Transaction Limits

Transaction limits enable you to apply limits to one or more subsets of transactions for a specific contract line. Transaction limits are only visible and must be managed at the contract line level.

Transaction limits consist of the following main elements:

  • Transaction identifiers.

  • Transaction limit amounts and sequence numbers.

Transaction Identifiers

Transaction identifiers are configurable and allow you to identify a subset of transactions by applying specific criteria to one or more PeopleSoft Project Costing ChartField values (source type, category, and subcategory).

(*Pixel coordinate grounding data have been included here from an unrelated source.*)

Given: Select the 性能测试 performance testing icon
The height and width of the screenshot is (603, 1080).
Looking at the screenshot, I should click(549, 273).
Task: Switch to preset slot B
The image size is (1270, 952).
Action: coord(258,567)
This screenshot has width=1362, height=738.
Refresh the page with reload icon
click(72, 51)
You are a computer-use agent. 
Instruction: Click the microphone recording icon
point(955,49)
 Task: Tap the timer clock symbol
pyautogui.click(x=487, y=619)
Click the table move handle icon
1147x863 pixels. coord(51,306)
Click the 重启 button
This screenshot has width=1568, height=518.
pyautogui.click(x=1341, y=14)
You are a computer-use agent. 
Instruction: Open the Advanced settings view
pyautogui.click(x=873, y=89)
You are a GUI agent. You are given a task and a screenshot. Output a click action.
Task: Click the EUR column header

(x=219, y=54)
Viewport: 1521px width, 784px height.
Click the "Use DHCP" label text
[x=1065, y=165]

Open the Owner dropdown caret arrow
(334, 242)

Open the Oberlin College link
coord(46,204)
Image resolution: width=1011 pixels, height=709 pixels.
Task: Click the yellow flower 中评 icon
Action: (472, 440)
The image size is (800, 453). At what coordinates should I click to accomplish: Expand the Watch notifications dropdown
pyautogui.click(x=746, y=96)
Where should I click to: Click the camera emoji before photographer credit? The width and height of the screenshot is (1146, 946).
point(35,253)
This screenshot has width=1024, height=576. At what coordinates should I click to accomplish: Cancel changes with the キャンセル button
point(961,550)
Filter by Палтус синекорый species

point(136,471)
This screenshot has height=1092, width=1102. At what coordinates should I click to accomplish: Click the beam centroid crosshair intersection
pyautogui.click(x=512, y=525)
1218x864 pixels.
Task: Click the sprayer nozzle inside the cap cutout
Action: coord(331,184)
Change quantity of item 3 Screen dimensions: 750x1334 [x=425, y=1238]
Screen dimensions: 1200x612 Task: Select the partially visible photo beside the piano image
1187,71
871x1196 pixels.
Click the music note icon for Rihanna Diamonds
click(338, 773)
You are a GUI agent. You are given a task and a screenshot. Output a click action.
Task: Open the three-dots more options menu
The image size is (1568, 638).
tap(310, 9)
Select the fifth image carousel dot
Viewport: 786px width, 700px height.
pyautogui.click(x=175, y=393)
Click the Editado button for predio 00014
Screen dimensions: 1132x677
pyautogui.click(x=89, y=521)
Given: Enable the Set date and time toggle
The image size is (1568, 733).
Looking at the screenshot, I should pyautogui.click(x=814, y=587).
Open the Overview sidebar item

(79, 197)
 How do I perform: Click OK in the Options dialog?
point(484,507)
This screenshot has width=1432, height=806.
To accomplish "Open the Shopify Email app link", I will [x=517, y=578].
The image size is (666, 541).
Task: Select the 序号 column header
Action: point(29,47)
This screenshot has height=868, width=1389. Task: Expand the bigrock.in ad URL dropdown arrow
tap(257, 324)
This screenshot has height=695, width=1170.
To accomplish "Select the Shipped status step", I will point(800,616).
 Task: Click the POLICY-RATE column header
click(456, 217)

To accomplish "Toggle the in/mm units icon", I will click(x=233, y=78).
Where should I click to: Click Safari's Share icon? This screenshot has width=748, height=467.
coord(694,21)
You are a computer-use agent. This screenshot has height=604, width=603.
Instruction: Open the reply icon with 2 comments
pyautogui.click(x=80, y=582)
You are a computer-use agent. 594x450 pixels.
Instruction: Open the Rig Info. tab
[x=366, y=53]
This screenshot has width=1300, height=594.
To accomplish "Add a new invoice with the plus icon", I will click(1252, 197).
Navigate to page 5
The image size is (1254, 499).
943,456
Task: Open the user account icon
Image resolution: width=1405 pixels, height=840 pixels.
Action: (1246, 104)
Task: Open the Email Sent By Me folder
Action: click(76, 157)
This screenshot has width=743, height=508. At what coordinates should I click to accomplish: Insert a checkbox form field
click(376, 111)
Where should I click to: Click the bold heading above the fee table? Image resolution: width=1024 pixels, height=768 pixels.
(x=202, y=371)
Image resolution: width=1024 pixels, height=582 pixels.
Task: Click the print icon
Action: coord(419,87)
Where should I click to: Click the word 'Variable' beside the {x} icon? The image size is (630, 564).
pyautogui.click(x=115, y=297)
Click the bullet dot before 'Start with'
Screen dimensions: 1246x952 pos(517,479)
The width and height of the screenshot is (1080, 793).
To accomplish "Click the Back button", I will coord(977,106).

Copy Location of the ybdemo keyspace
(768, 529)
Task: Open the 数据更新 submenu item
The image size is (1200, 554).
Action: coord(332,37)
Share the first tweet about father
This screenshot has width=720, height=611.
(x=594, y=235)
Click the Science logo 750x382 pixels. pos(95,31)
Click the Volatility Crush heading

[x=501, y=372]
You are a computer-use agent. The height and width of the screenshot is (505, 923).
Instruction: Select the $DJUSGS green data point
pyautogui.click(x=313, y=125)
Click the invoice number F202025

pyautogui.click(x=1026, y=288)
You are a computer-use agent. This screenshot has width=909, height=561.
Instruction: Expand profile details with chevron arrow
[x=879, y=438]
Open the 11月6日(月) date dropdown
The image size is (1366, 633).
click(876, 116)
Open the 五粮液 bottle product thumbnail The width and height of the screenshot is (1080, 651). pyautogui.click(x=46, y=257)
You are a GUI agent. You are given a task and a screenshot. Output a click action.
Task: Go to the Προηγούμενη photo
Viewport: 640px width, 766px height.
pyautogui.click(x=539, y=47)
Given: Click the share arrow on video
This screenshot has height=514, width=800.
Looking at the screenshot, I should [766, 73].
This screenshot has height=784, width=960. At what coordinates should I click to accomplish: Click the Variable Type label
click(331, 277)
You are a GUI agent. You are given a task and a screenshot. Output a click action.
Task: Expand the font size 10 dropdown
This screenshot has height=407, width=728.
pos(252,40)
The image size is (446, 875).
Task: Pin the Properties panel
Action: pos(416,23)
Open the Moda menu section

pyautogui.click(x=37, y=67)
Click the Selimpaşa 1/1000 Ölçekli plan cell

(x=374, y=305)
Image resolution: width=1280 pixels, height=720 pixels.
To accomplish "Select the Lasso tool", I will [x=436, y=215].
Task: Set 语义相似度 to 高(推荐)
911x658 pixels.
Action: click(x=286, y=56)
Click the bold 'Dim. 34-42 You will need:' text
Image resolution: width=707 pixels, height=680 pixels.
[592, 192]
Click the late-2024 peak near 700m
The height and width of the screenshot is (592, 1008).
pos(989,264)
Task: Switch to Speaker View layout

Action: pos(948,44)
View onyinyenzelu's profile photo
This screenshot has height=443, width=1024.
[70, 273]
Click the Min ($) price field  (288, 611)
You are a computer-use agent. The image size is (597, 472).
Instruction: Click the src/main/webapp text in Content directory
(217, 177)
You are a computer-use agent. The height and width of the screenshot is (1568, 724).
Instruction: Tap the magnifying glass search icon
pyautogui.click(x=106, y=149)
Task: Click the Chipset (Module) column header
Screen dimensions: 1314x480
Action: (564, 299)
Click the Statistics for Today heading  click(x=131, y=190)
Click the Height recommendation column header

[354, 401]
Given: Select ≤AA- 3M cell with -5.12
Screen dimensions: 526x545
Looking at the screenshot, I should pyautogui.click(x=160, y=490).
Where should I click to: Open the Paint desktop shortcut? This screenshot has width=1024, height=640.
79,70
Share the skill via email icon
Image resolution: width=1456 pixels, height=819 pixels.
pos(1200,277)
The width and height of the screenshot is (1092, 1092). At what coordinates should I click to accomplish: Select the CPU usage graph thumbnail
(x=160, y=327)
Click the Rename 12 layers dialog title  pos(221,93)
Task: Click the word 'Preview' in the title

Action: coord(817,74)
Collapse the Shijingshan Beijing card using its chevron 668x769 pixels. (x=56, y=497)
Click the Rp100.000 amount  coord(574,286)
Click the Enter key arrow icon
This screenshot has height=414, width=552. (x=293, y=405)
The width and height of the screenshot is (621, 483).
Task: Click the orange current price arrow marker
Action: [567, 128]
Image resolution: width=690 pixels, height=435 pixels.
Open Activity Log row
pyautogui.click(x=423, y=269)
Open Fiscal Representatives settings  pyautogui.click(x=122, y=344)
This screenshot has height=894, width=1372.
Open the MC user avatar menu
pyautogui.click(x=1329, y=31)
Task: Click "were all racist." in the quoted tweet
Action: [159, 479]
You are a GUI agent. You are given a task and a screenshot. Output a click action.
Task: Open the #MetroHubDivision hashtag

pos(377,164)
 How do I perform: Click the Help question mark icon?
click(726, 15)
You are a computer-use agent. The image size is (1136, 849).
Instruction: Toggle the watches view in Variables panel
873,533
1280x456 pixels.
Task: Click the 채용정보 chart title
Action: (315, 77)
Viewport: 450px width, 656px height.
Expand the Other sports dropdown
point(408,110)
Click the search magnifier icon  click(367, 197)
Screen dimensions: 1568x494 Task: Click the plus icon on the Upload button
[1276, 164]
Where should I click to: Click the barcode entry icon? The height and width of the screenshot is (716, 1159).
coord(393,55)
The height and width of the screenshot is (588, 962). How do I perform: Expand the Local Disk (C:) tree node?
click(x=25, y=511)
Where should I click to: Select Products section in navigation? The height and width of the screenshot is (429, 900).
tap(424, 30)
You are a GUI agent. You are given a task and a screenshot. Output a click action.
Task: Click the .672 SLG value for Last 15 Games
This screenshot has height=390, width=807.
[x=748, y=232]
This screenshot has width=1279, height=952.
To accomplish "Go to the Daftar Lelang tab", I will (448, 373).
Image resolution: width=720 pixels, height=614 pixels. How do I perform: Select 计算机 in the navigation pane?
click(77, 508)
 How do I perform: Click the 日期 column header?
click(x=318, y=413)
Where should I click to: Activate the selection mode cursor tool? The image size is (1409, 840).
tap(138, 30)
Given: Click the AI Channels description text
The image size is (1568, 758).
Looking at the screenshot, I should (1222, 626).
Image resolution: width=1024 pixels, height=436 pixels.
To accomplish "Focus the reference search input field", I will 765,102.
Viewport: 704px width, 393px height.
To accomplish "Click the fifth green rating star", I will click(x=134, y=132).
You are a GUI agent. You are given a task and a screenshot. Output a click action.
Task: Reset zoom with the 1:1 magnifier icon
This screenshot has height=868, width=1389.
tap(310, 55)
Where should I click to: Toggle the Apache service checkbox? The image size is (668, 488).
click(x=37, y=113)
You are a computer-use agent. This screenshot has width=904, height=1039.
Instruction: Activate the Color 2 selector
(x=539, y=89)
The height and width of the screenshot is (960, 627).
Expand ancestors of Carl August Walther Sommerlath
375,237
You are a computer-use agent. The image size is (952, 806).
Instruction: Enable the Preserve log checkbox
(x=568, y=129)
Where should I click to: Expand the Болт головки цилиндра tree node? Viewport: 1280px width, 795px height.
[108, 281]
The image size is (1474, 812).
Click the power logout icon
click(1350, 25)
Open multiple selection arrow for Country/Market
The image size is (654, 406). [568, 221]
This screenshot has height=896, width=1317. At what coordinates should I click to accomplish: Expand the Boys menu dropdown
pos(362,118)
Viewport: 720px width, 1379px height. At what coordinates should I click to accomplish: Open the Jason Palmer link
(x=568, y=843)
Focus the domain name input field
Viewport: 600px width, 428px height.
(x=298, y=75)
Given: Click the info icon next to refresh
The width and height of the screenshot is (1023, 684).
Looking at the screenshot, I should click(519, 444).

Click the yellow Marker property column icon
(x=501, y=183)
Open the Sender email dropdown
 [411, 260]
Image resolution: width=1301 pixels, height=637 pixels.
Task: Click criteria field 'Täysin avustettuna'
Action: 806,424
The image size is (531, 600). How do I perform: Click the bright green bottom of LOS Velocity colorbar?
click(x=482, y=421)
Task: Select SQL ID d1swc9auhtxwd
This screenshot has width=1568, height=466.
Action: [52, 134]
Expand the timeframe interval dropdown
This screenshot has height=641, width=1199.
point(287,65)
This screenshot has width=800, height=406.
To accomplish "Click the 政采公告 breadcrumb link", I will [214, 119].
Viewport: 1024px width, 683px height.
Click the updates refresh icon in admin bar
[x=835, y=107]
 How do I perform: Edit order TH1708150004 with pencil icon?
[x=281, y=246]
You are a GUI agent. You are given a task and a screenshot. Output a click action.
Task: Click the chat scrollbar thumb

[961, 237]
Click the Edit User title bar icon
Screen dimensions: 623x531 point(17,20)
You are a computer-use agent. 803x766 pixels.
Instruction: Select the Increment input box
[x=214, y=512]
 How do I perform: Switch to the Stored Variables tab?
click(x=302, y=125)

You associate the transaction identifier with a contract line and then establish the limit for that transaction identifier on the line. Multiple contract lines can use the same transaction identifier, but the limit is always specific to the contract line. Transaction Limits are applied when the PeopleSoft Project Costing ChartField values on the billing or revenue transaction match the criteria defined for the transaction identifier. Billing and revenue transactions must first pass the transaction limit before they can be checked against the contract line billing and revenue limits. Transactions not meeting the criteria for a transaction identifier are included in the contract line billing and revenue limits only. These amounts are entered on the Billing and Revenue Allocation pages.

WARNING:

After a transaction identifier is defined and associated with a transaction limit, it should not be modified, because data conflicts may occur for any transactions already processed using the transaction identifier.

Transaction Limit Amounts and Sequence Numbers

After you have defined transaction identifiers, you assign them to the contract line. A contract line can have multiple transaction limits, each with its own transaction identifier and limit enabling you to limit revenue and billing on multiple subsets of transactions. For more complex limit processing scenarios, you can create multiple transaction limits based on the types of transactions associated with the contract line and you can set up your transaction limits to overlap one another.

When assigning multiple transaction limits to one contract line, the system uses sequence numbers to determine the order in which a limit amount is applied to a transaction. These sequence numbers are defined by you and must be unique to the contract line. In the event that you set up overlapping limits, the system uses the sequence numbers to identify which transaction limit should be processed first.

Limits processing always consider transaction level limits first, and then billing and revenue limits defined at the contract line level, when determining whether a transaction can pass limit checking. Only transactions that pass transaction limits, or transactions for which transaction limits are not applicable, are checked against overall billing and revenue limits. Depending on your limit setup, when a transaction is processed, a portion of the transaction could be determined to be over-the-limit for the transaction level limit, even though it might have been within the available overall funded and revenue limit amount.

Note:

When assigning multiple transaction limits to a contract line, sequencing defines the order in which limits are applied to transactions. Because the over-the-limit transactions generated can vary depending on the order of the transaction limits, you need to carefully consider your setup and any potentially negative results from overlapping limits.